- Born: October 7, 1897
- Died: October 10, 1959 (aged 62)
- Occupation: Social worker
- Known for: Mary J. Treglia Community House

= Mary Treglia =

American social worker

Mary Joanna Treglia (October 7, 1897 – October 10, 1959) was an American social worker who was the director of a community house in Sioux City, Iowa. The community house was founded in 1921 to serve the city's immigrant population. Treglia was once a member of the Californian Bloomer Girls baseball team prior to returning to Sioux City and dedicating her life as an employee and later as the director of the community house.

==Personal life and career==
Treglia was born on October 7, 1897, to two immigrants from Italy, her father Tony and her mother Rose. Her father died when Treglia was a child and her mother, who sold confections at a store in Sioux City, died in 1945. The store was owned by both of Treglia's parents when her father was alive. She was known for her athleticism when she attended Central High School in Sioux City, and she later became a part of an all-girl California baseball team named the Bloomer Girls. Her baseball career helped her gain the opportunity to appear in films as an extra. Treglia was inspired by her family and their ethnic traditions as a child. She was also aware of poverty and what immigrants had to deal with.

In 1920, Treglia moved back to Sioux City at a time when the city was flourishing due to its packing plants. A community house was in a lumber yards building nearby on the East Side in 1921 near the Floyd River. The community house was meant to teach immigrants how to become an American citizen and learn English. Treglia became an employee at the community house in 1921 and she became the director in 1926. She helped immigrants in the community house for close to 40 years with her casework, helping them become American citizens, receive a fair education, and instituting proper flood control. Treglia introduced the immigrants to the American Association of University Women and the Junior League. When the school board or city would ignore their problems, Treglia helped the immigrants by working with Sioux City leaders.

Treglia started the Women of All Nations. Treglia stated of the women's club, "It took much diplomacy to have Jews and Gentiles work together, to have Mohammedans and Christians sit at the same table, and women in clubs exchange recipes for Irish stew and Italian spaghetti." She also helped boys that were sent to her for guidance by the court. She created clubs for girls including a Homemakers Club, an Art Club, a Dramatics Club, and Little Sisters/Big Sisters. She helped girls that broke the law.

When the community house became condemned in 1932, the board of directors wanted to build a new one. However, the facility was not demolished due to a new location not being found. Sioux City later built a new location on an old schoolground, providing free services and materials. Treglia helped gather needed funds by receiving donations from people and businesses.

During her employment at the community house, Treglia received a bachelor's degree from Morningside College in 1933. It is likely that Treglia felt pressured to complete her education due to discrimination against volunteers who helped the needy, rather than those who are "trained professionals".

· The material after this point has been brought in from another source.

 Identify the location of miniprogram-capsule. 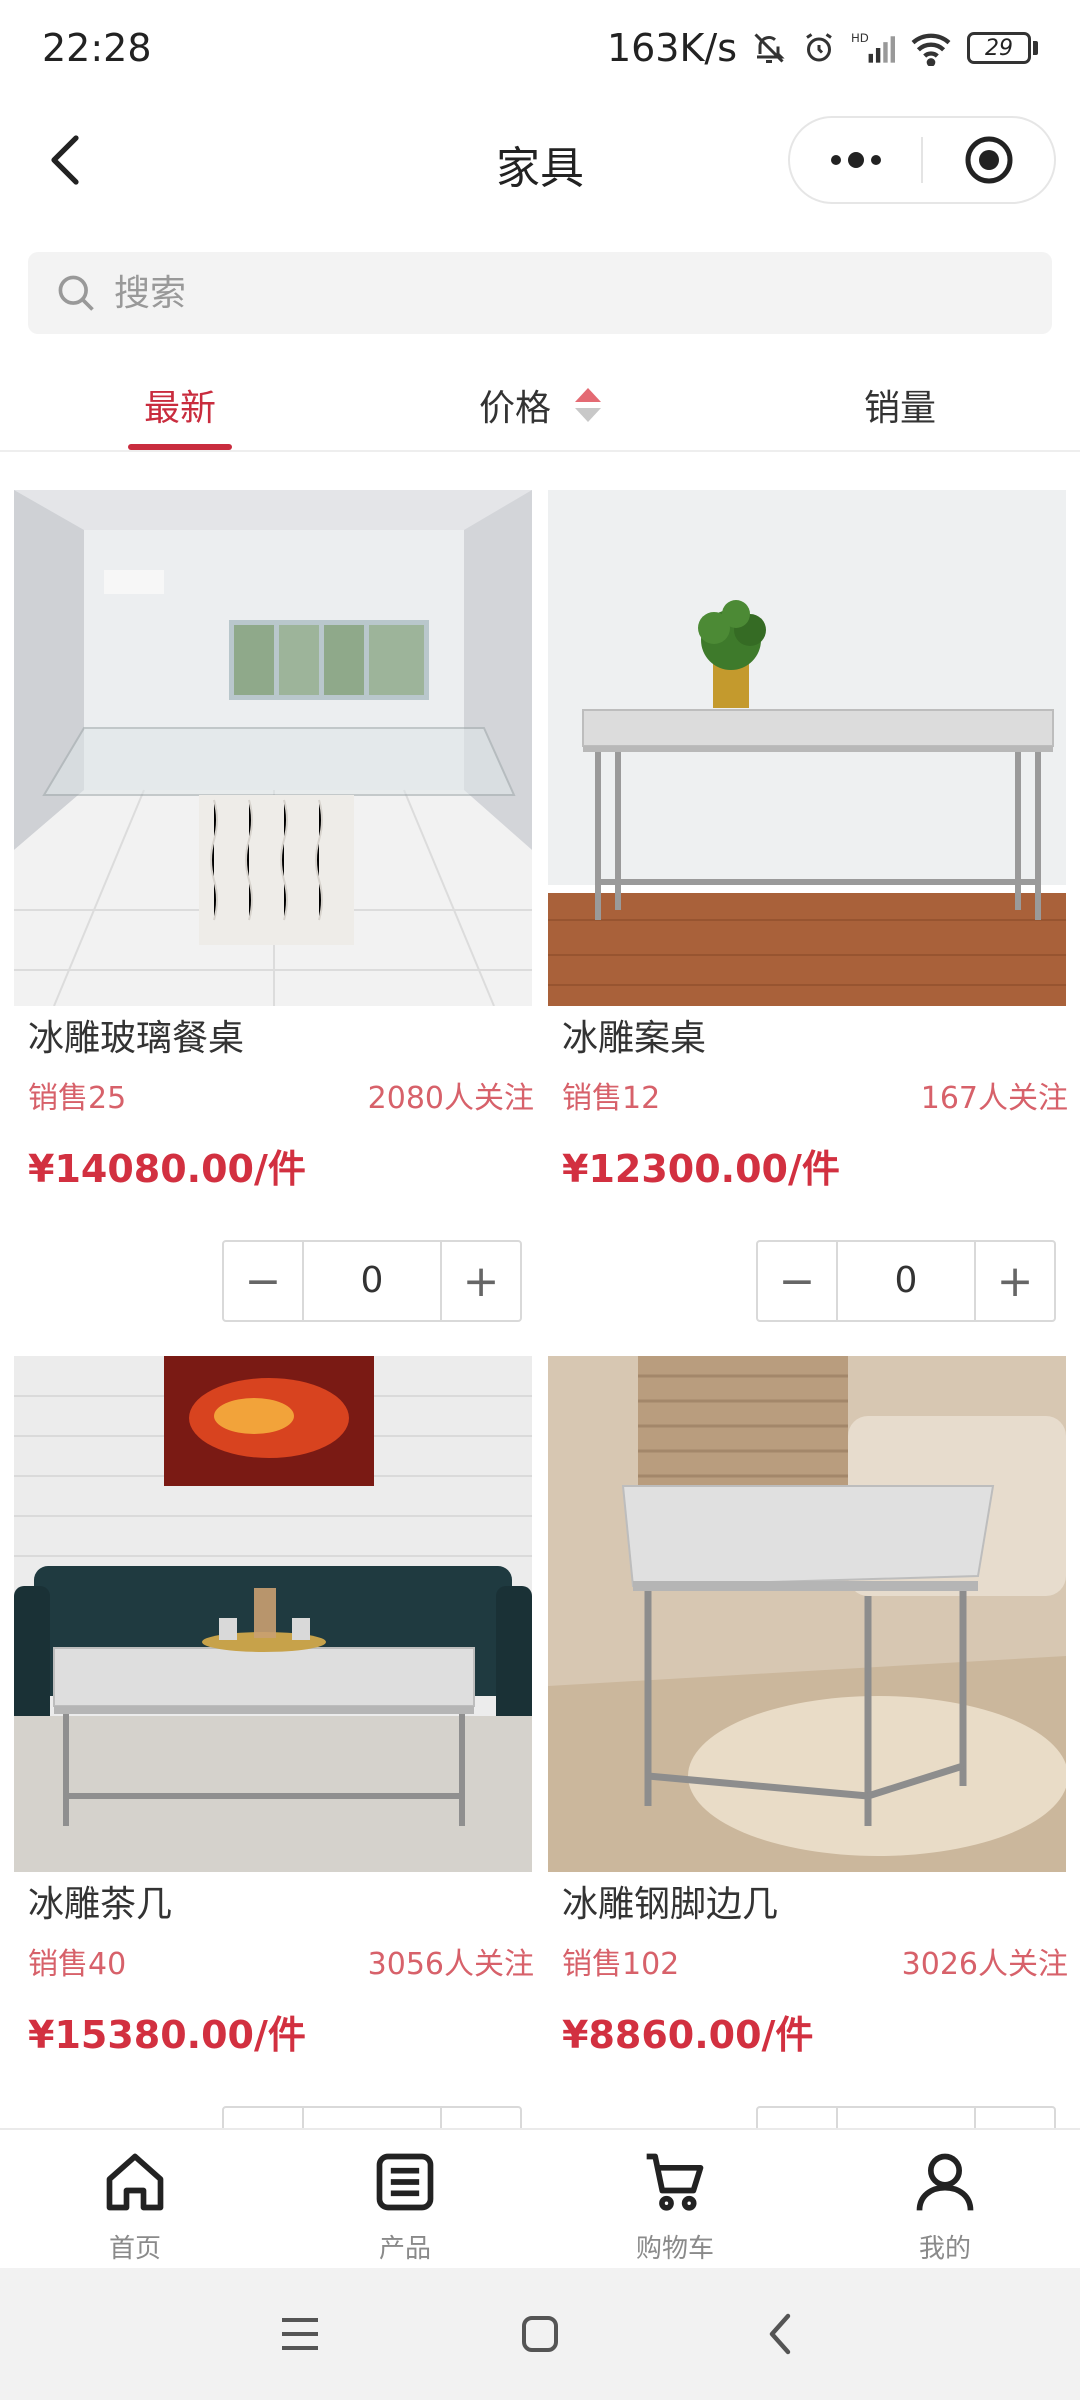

The new building opened in November 1933 and it was completed in June 1934. Shortly after the construction was completed, flooding from the Floyd River destroyed the gym's floor and left a terrible smell. After Treglia and the East Side community worked together, a plan was formed that stopped the flooding. The community house was named the Mary J. Treglia Community House in 1956. Treglia later discovered in 1959 that part of the flood control plan was to divert the river channel through the East Side neighborhood which would result in the community house being destroyed. The neighborhood worked together to try to stop the demolition without Treglia helping due to her death on October 10, 1959. The entire neighborhood was destroyed and its residents were relocated. The project that destroyed the area for the river channel was named the Mary J. Treglia Urban Renewal Project. A new building was built in Sioux City on 900 Jennings Street in 1963.